Adrienne de Cardoville avait été encore plus étroitement renfermée dans la maison du docteur Baleinier depuis la double tentative nocturne d'Agricol et de Dagobert, en suite de laquelle le soldat, assez grièvement blessé, était parvenu, grâce au dévouement intrépide d'Agricol, assisté de l'héroïque Rabat-Joie, à regagner la petite porte du jardin du couvent et à fuir par le boulevard extérieur avec le jeune forgeron.

Quatre heures venaient de sonner; Adrienne, depuis le jour précédent, avait été conduite dans une chambre au deuxième étage de la maison de santé; la fenêtre grillée, défendue au dehors par un auvent, ne laissait parvenir qu'une faible clarté dans cet appartement. La jeune fille, depuis son entretien avec la Mayeux, s'attendait à être délivrée, d'un jour à l'autre, par l'intervention de ses amis; mais elle éprouvait une douloureuse inquiétude au sujet d'Agricol et de Dagobert; ignorant absolument l'issue de la lutte engagée pendant une des nuits précédentes par ses libérateurs contre les gens de la maison de fous et du couvent, en vain elle avait interrogé ses gardiennes; celles-ci étaient restées muettes. Ces nouveaux incidents augmentaient encore les amers sentiments d'Adrienne contre la princesse de Saint-Dizier, le père d'Aigrigny et leurs créatures. La légère pâleur du charmant visage de Mlle de Cardoville, ses beaux yeux un peu battus, trahissaient de récentes angoisses: assise devant une petite table, son front appuyé sur une de ses mains, à demi voilée par les longues boucles de ses cheveux dorés, elle feuilletait un livre.

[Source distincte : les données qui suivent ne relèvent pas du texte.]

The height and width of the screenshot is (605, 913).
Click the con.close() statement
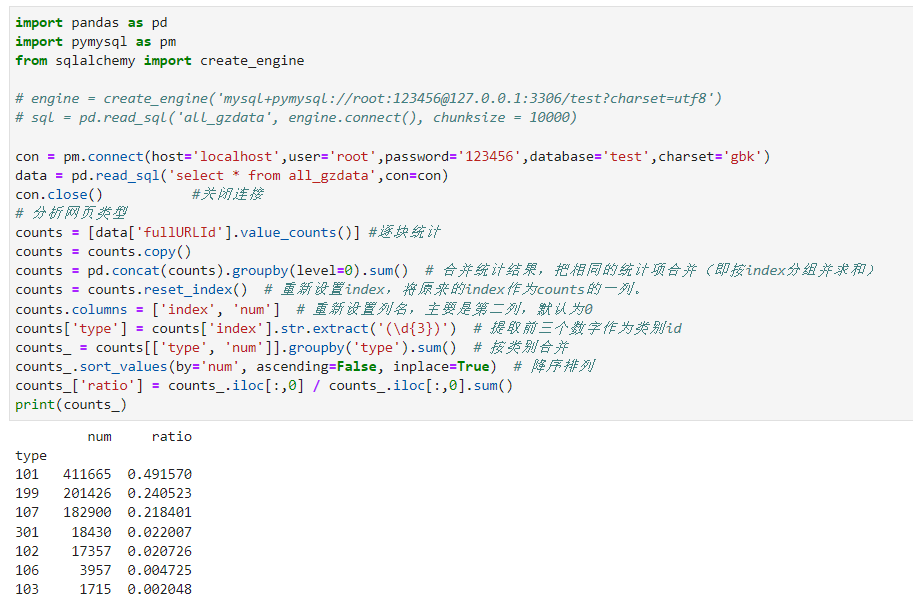(x=59, y=195)
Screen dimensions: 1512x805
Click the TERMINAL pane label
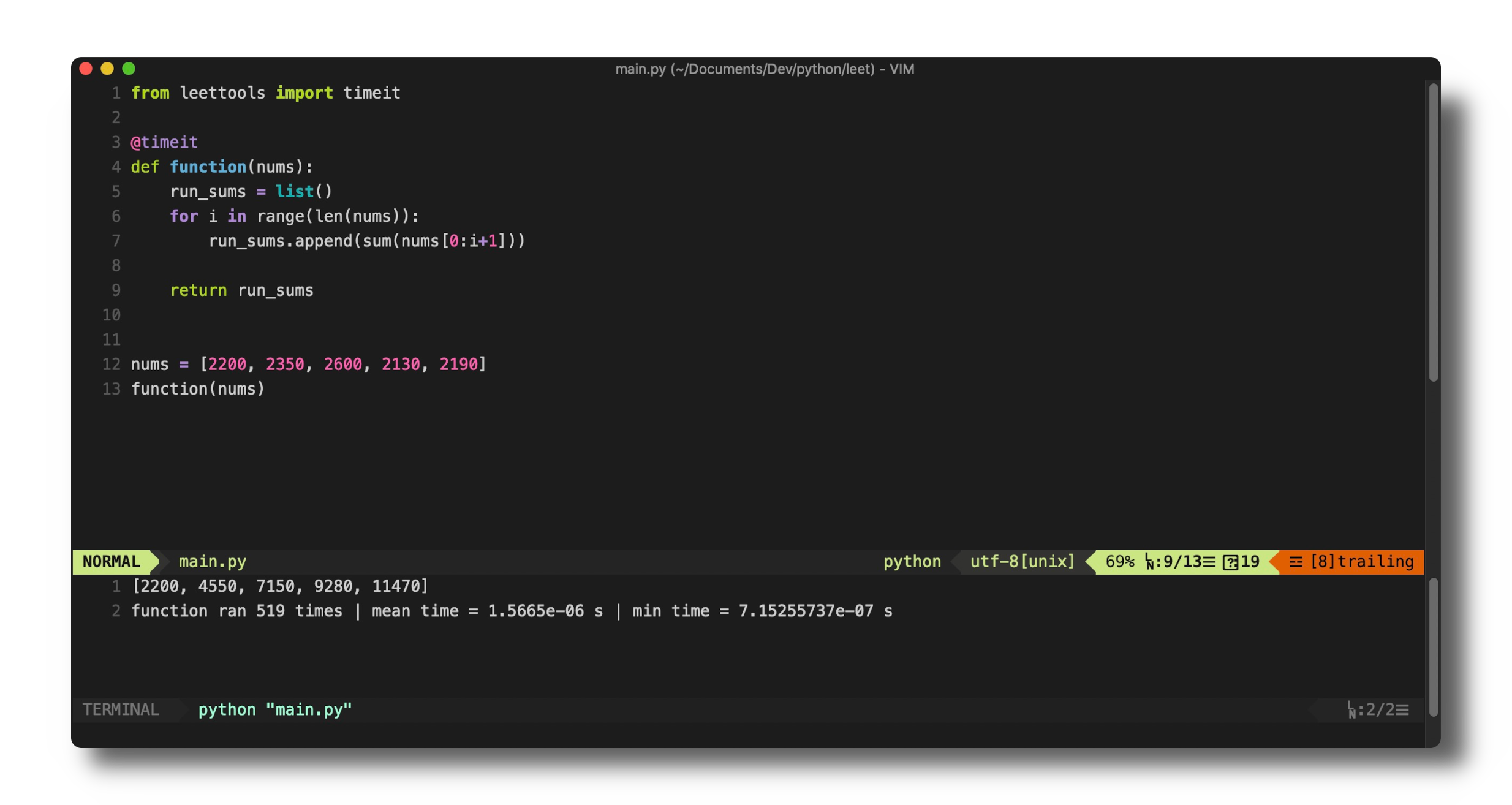click(x=120, y=709)
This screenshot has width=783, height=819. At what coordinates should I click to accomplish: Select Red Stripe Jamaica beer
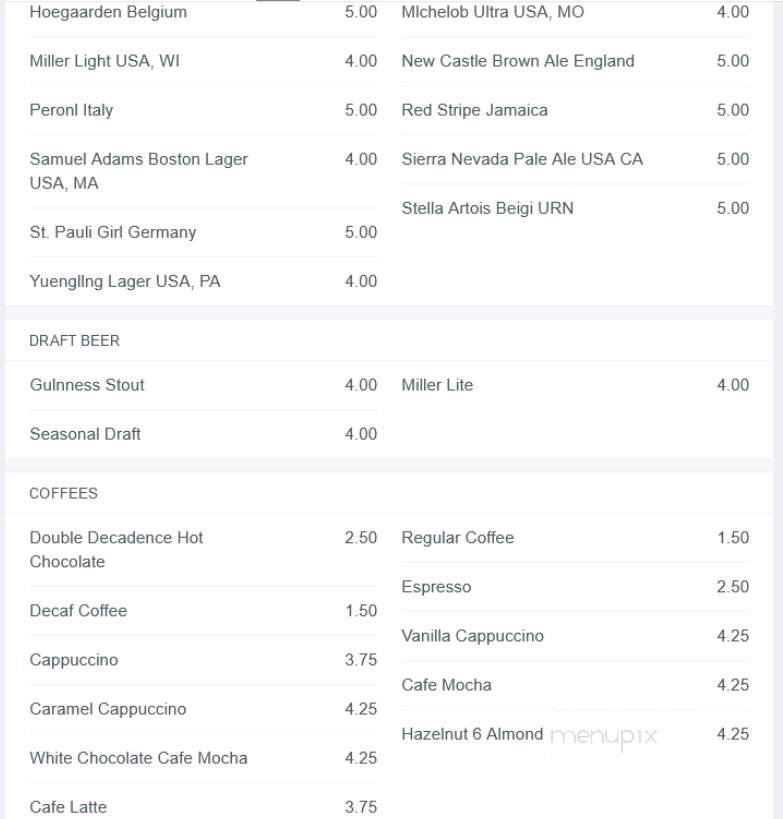[x=474, y=110]
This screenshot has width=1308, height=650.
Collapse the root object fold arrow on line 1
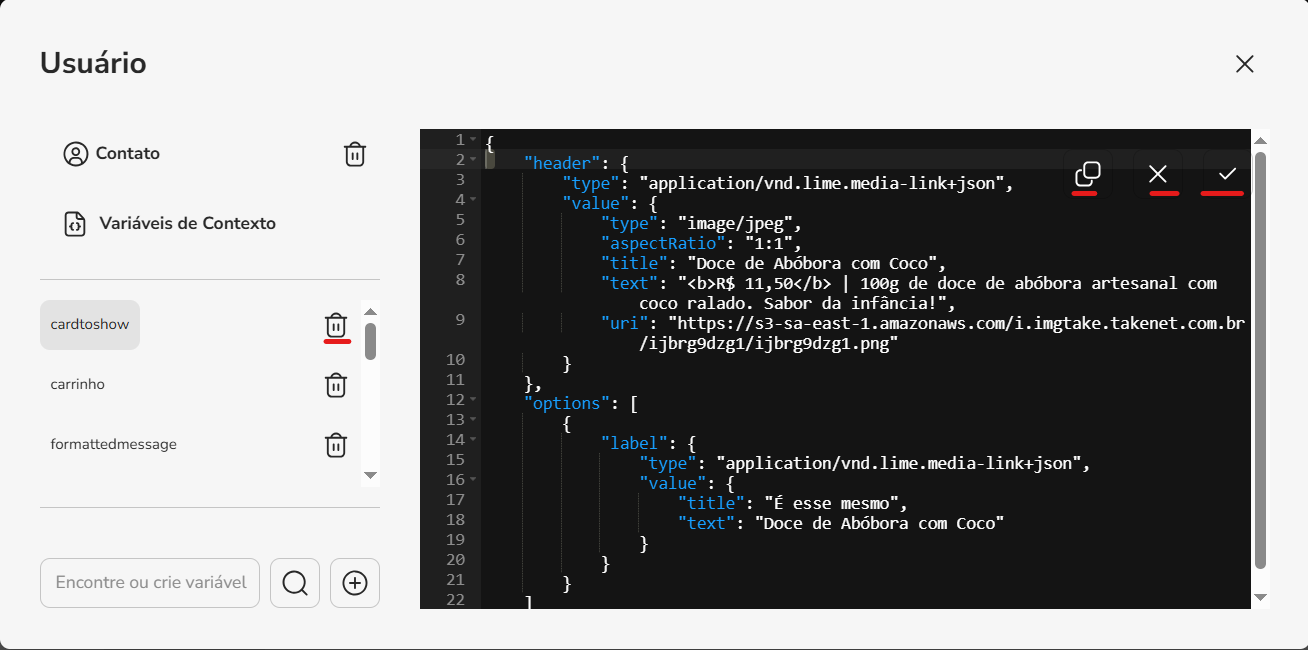point(473,140)
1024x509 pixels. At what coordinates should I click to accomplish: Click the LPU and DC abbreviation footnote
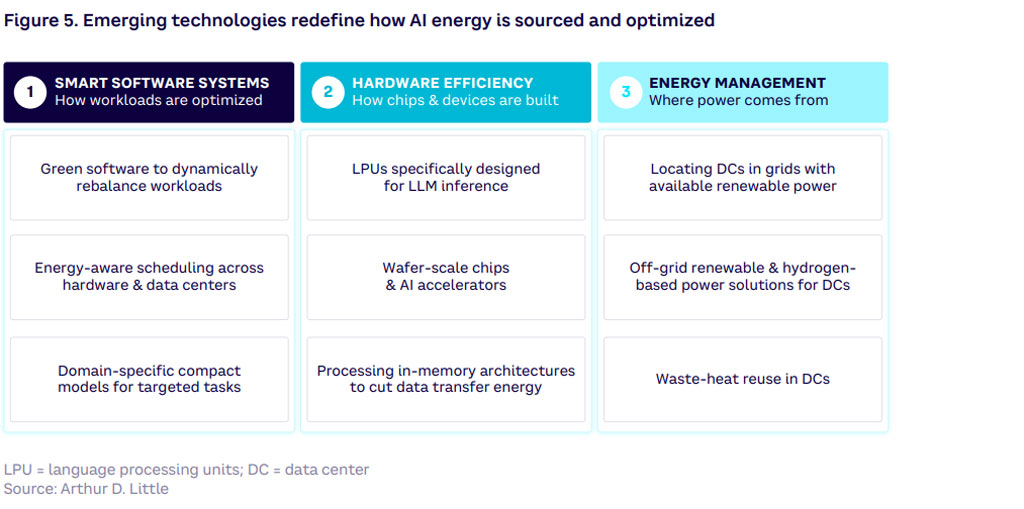(x=186, y=470)
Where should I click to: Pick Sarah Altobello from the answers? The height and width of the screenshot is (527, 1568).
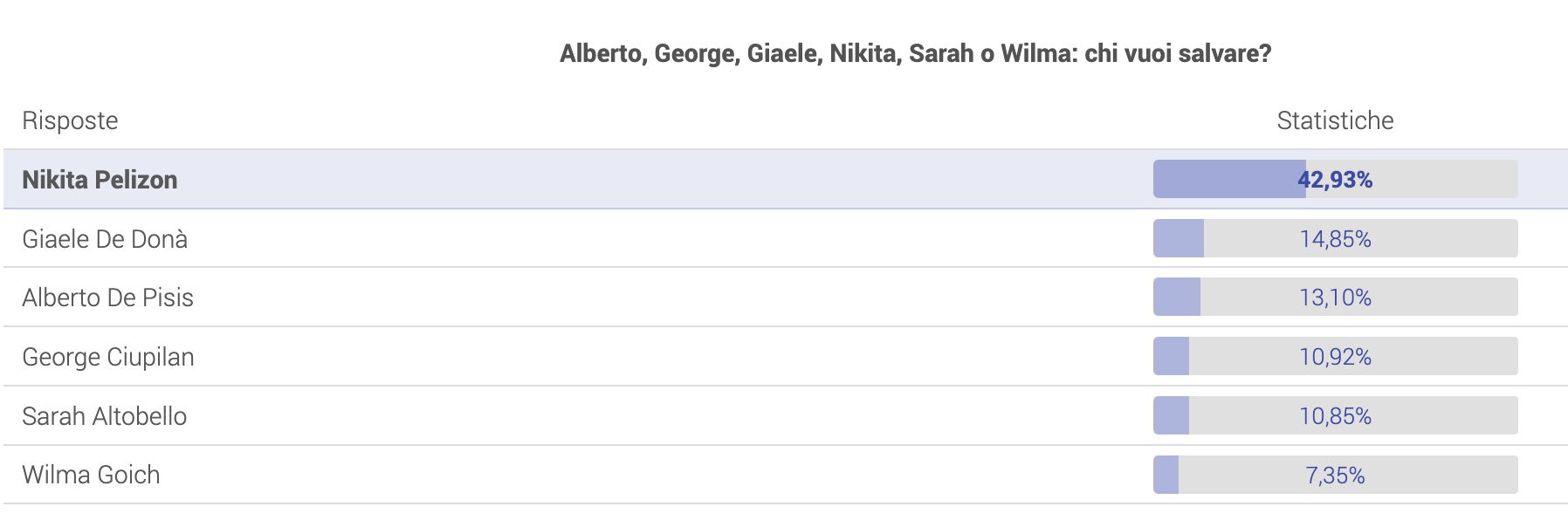[x=786, y=416]
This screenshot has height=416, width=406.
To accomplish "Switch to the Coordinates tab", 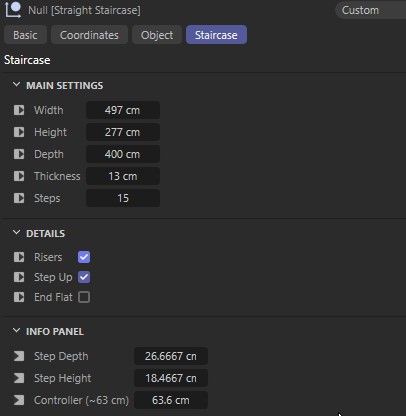I will click(x=89, y=35).
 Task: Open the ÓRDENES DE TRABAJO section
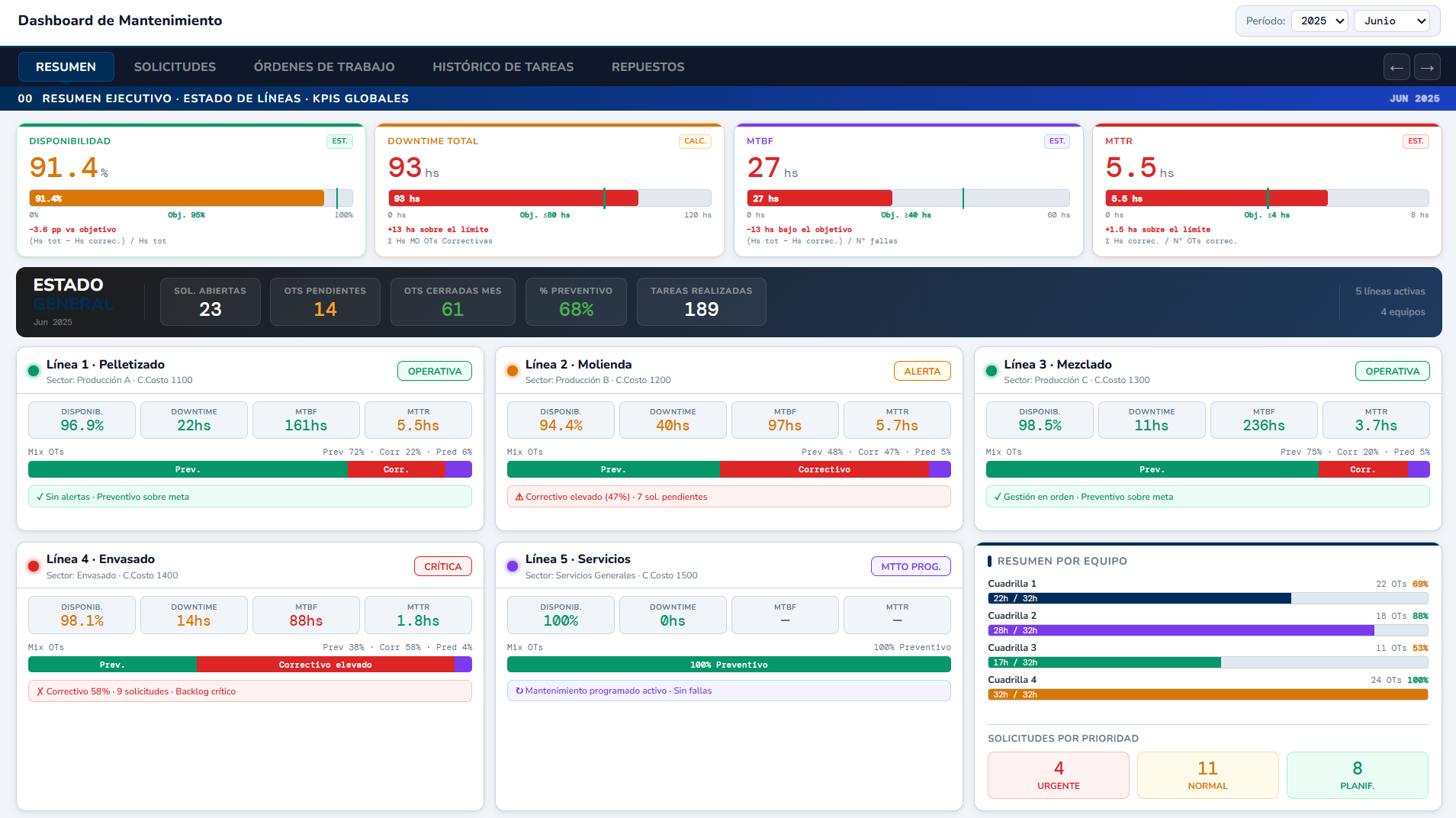pos(324,67)
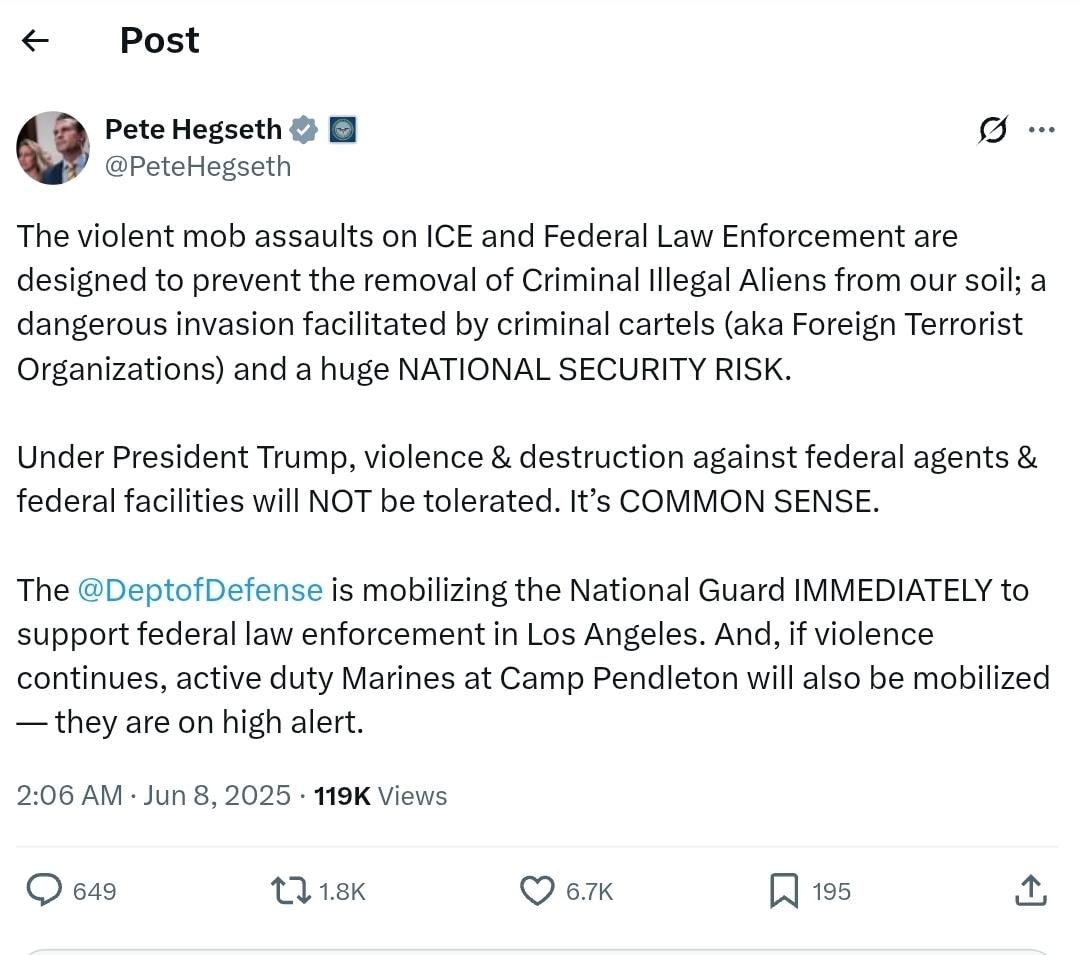Open Pete Hegseth's profile picture
1080x955 pixels.
click(53, 148)
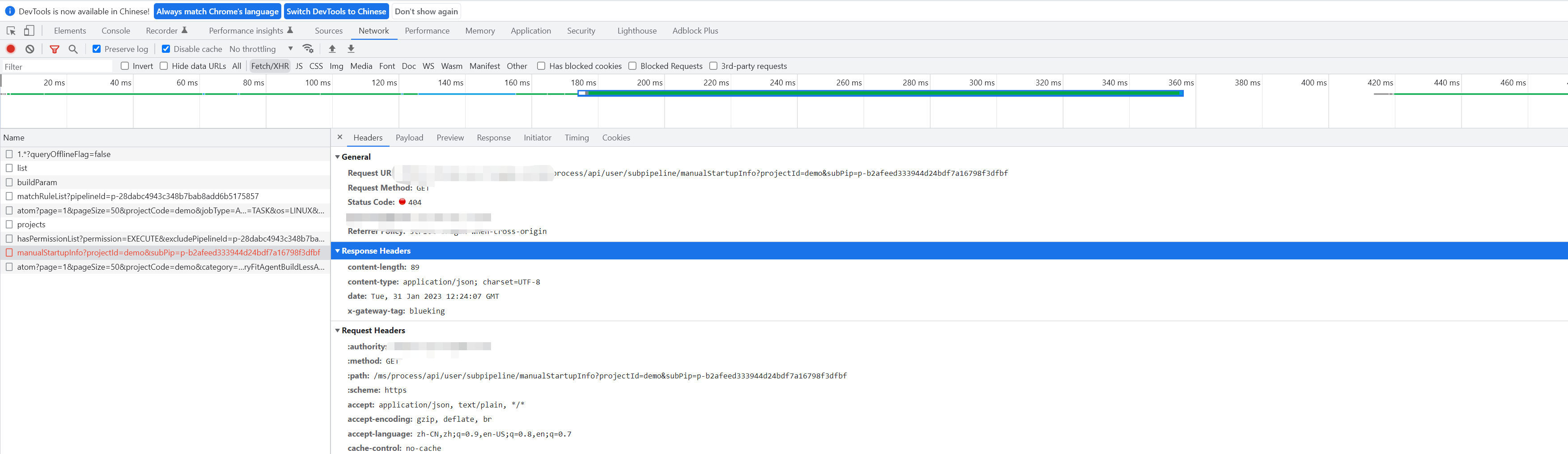This screenshot has height=454, width=1568.
Task: Export HAR file via download icon
Action: 351,49
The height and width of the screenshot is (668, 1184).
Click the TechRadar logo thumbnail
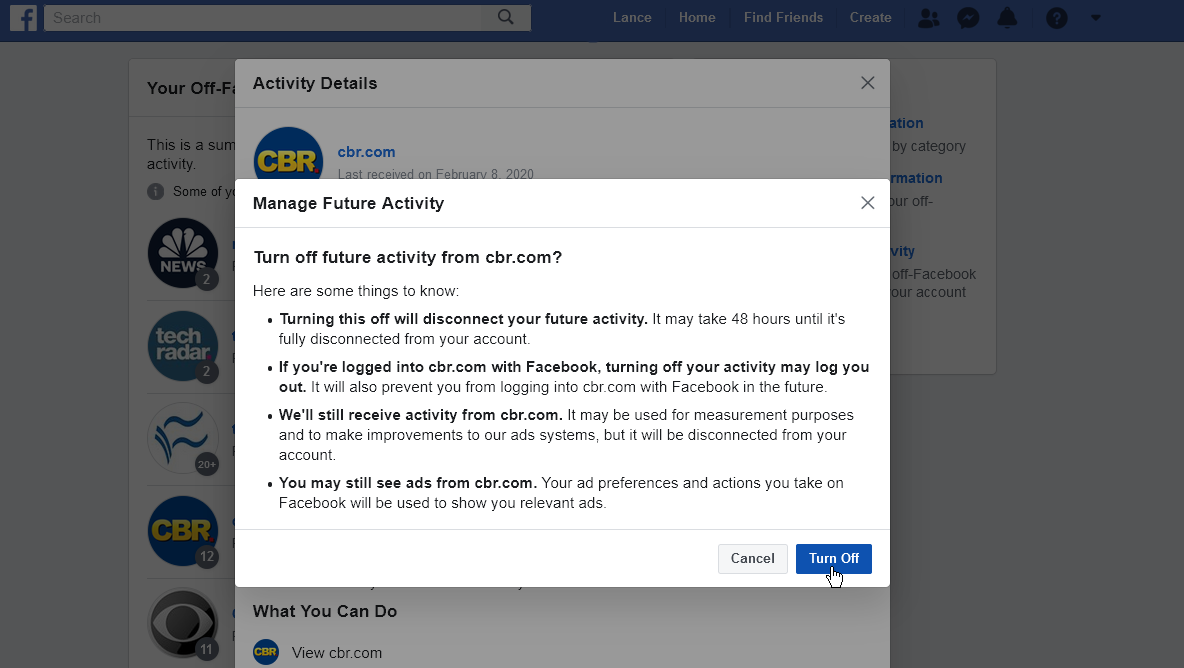[183, 346]

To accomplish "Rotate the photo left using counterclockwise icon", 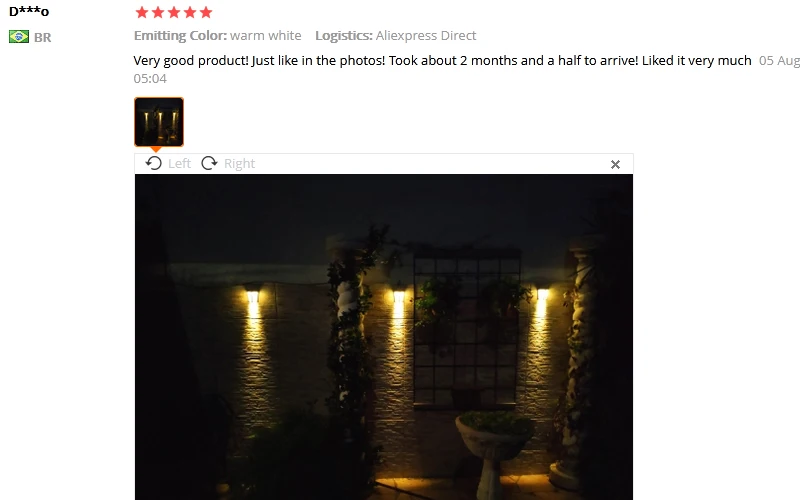I will click(x=154, y=163).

Tout à coup la porte s'ouvrit, et M. Baleinier entra. Le docteur, jésuite de robe courte, instrument docile et passif des volontés de l'ordre, n'était, on l'a dit, qu'à moitié dans les confidences du père d'Aigrigny et de la princesse de Saint-Dizier. Il avait ignoré le but de la séquestration de Mlle de Cardoville, il ignorait aussi le brusque revirement de position qui avait eu lieu la veille entre le père d'Aigrigny et Rodin, après la lecture du testament de Marius de Rennepont; le docteur avait, seulement la veille, reçu l'ordre du père d'Aigrigny (alors obéissant aux inspirations de Rodin) de resserrer plus étroitement encore Mlle de Cardoville, de redoubler de sévérité à son égard, et de tâcher enfin de la contraindre, on verra par quels moyens, à renoncer aux poursuites qu'elle se proposait de faire contre ses persécuteurs.

À l'aspect du docteur, Mlle de Cardoville ne put cacher l'aversion et le dédain que cet homme lui inspirait. M.